Хилари попросил прийти пораньше и выпить чаю, пока не явились остальные гости. Несмотря на тяжелую простуду, он не пожелал отменять вечеринку – зачем? Прием гостей – лекарство от всего. В чей бы дом вы ни пришли, если Хилари там, это – его дом, вы его гость. Некоторым кажется, что он ведет себя слишком властно, но хозяева всегда довольны: его яркая персона, громогласные, с хохотом монологи даже самому унылому собранию придают бодрость и очарование. Хилари хочет, чтобы все были ослепительными, сказочными существами; он как-то убеждает себя, что даже самые серые личности наделены легендарным блеском; больше того, он и их в этом убеждает, и этим отчасти объясняется нежность, с какой отзывается о нем не самая мягкосердечная публика.

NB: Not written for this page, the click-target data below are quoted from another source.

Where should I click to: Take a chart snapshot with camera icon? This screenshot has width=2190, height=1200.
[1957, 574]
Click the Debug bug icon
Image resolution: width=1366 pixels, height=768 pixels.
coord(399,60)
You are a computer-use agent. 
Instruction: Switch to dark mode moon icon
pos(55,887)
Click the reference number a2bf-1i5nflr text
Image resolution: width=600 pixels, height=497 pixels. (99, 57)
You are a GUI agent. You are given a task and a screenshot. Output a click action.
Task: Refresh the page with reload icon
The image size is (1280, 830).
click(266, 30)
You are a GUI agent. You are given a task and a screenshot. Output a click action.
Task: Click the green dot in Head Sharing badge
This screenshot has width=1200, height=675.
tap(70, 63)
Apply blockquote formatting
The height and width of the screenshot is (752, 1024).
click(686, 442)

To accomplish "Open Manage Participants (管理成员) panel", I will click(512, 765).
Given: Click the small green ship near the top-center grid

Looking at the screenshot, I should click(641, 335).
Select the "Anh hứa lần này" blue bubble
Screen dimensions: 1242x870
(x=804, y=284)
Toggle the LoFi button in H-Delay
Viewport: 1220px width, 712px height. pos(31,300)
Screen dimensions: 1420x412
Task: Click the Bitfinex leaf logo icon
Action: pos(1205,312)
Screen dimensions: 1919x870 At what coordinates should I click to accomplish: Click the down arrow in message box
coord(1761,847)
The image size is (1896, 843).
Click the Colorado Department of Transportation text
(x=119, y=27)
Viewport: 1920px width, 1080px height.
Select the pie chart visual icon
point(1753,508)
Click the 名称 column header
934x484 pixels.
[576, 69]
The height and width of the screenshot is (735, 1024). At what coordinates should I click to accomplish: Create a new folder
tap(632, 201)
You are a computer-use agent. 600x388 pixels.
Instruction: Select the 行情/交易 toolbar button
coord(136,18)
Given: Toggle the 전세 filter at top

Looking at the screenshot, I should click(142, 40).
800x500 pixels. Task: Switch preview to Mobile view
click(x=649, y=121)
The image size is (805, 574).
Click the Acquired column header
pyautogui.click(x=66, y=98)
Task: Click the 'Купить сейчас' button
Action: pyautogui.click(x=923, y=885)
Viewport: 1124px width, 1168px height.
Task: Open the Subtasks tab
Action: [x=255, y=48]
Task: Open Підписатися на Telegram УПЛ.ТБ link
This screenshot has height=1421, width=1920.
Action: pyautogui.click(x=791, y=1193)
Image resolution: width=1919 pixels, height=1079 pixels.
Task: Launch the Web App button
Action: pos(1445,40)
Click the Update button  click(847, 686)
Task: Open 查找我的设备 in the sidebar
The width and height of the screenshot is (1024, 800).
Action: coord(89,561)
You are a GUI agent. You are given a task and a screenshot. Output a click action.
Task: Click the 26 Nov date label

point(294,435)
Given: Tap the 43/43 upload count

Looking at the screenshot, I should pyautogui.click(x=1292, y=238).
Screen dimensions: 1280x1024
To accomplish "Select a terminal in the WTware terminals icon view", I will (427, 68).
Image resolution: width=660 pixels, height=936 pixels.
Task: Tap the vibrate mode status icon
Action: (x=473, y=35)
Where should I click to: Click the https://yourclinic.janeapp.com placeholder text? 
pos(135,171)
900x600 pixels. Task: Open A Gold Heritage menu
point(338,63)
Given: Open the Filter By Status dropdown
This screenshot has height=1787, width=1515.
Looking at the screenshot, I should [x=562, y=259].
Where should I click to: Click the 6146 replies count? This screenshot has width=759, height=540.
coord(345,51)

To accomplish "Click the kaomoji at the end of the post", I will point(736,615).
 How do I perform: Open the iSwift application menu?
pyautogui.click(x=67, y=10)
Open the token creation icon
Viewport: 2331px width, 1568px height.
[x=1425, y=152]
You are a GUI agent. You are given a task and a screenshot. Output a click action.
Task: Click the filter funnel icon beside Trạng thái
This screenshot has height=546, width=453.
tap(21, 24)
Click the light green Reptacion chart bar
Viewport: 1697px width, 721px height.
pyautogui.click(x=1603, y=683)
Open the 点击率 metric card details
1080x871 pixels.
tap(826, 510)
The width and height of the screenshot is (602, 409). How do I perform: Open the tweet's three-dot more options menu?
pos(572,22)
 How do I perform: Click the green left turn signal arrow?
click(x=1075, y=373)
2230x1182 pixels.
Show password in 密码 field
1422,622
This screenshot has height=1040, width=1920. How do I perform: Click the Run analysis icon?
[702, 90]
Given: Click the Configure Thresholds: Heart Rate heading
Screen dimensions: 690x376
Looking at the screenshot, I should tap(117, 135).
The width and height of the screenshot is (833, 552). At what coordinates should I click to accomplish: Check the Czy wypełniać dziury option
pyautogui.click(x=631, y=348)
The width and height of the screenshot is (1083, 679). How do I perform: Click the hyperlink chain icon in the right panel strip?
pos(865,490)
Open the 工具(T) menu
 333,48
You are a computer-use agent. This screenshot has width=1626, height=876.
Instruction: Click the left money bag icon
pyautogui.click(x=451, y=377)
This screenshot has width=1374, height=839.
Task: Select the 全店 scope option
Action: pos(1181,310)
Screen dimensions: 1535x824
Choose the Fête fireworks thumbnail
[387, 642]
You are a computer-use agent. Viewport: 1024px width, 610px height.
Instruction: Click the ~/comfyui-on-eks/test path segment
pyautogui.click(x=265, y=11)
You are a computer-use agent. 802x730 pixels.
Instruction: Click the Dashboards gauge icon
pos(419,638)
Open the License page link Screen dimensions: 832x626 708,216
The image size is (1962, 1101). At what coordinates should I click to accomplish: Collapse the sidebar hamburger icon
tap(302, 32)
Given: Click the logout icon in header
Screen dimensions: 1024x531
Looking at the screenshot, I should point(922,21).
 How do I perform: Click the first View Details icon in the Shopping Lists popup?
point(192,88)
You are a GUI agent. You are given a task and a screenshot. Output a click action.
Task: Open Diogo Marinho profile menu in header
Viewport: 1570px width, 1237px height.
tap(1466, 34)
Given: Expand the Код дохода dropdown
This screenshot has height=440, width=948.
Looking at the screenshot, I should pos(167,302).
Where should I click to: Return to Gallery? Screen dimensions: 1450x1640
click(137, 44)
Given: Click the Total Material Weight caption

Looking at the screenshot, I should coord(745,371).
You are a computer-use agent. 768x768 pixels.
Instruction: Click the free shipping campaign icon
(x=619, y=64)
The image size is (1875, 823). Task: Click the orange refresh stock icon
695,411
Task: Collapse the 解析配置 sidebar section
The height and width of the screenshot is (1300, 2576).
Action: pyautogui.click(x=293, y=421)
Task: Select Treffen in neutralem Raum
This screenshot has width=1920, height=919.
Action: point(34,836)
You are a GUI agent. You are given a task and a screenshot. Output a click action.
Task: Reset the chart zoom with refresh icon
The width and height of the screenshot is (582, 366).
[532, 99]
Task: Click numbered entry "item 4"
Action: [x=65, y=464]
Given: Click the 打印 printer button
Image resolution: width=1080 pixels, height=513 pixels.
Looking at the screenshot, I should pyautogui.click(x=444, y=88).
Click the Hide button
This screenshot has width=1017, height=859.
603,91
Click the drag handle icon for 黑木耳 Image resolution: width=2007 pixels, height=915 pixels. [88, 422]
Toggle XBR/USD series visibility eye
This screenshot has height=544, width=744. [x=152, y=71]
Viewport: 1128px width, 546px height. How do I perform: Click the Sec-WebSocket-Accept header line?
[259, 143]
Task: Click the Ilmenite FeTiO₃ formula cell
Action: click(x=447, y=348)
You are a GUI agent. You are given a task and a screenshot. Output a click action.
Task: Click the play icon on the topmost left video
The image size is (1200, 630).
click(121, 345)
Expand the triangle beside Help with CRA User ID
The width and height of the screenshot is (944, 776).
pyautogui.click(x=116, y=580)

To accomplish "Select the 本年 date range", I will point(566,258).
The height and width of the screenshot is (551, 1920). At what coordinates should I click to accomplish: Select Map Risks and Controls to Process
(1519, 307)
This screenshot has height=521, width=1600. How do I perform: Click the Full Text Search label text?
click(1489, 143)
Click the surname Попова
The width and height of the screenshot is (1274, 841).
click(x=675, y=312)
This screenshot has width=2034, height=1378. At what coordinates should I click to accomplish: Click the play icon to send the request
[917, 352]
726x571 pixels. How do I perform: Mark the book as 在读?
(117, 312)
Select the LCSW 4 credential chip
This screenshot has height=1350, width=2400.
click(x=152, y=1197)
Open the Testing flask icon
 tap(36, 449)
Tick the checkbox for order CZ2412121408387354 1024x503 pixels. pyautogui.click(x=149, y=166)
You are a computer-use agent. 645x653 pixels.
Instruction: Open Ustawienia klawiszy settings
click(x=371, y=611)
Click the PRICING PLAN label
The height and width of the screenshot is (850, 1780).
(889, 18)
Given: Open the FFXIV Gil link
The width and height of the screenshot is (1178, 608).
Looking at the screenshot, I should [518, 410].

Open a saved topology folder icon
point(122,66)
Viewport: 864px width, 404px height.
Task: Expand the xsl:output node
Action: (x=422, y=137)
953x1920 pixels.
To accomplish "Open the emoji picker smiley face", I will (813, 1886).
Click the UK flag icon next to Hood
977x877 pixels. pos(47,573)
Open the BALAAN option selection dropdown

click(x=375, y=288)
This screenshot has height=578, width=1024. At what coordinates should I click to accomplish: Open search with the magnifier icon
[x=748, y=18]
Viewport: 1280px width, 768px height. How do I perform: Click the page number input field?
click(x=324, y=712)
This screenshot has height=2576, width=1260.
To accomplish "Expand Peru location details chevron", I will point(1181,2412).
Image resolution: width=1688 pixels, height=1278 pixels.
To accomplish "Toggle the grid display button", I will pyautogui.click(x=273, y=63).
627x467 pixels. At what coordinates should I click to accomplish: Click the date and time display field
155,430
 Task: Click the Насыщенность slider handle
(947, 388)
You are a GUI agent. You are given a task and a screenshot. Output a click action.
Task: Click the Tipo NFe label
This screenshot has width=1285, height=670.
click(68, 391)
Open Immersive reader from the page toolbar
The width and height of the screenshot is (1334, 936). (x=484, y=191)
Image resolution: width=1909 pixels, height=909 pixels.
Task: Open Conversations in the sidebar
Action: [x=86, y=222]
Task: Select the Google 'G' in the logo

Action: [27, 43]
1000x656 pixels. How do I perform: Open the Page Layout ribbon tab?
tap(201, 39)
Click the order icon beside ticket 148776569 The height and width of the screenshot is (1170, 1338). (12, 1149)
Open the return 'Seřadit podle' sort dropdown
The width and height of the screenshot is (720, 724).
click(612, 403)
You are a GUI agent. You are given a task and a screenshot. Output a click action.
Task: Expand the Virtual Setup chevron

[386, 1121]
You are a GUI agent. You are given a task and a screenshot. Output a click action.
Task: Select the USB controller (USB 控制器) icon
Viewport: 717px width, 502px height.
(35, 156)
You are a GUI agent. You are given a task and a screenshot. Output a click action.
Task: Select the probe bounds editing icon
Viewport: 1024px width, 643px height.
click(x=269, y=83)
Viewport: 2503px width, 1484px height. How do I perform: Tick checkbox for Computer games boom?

Еще одно привлекательное свойство у него – он всегда остается собой; всегда рассмешит тебя, когда тебе чертовски хочется плакать, и есть такое странное чувство, что, когда ты уйдешь, он поплачет за тебя. Хилари с бархатным пледиком на коленях, с телефоном в одной руке и книгой в другой; а в соседних комнатах, с разных сторон, – звуки проигрывателя, другого телефона, радио, музыкальной шкатулки.

Когда я пришел на чай, Хилари возлежал на кровати, намереваясь оттуда руководить вечеринкой. Стены этой комнаты увешаны фотографиями почти всех, кого он знал: старые девы, светские дебютантки, чья-то секретарша, кинозвезды, университетские преподаватели, девушки из кордебалета, цирковые уродцы, молодожены из Вестчестера, бизнесмены; они могут с ним расстаться, но он не в силах потерять их – никого и ничего. Книги навалом в углах, от книг прогибаются полки – там и старые школьные учебники, и древние программки спектаклей, и горы ракушек, разбитые патефонные пластинки, мертвые цветы, сувениры; они превращают квартиру в лавку из страны чудес.

Может настать такое время, когда Хилари не будет; его легко уничтожить – и кто-нибудь может захотеть. Не тогда ли совершается переход от невинности к мудрости, когда мы обнаруживаем, что не весь мир нас любит. Большинство из нас узнаёт это слишком поздно. А Хилари еще не знает. Надеюсь, и не узнает никогда – мне было бы горько, если бы он вдруг увидел, что играет на площадке в одиночестве и растрачивает любовь на публику, которой там никогда не было.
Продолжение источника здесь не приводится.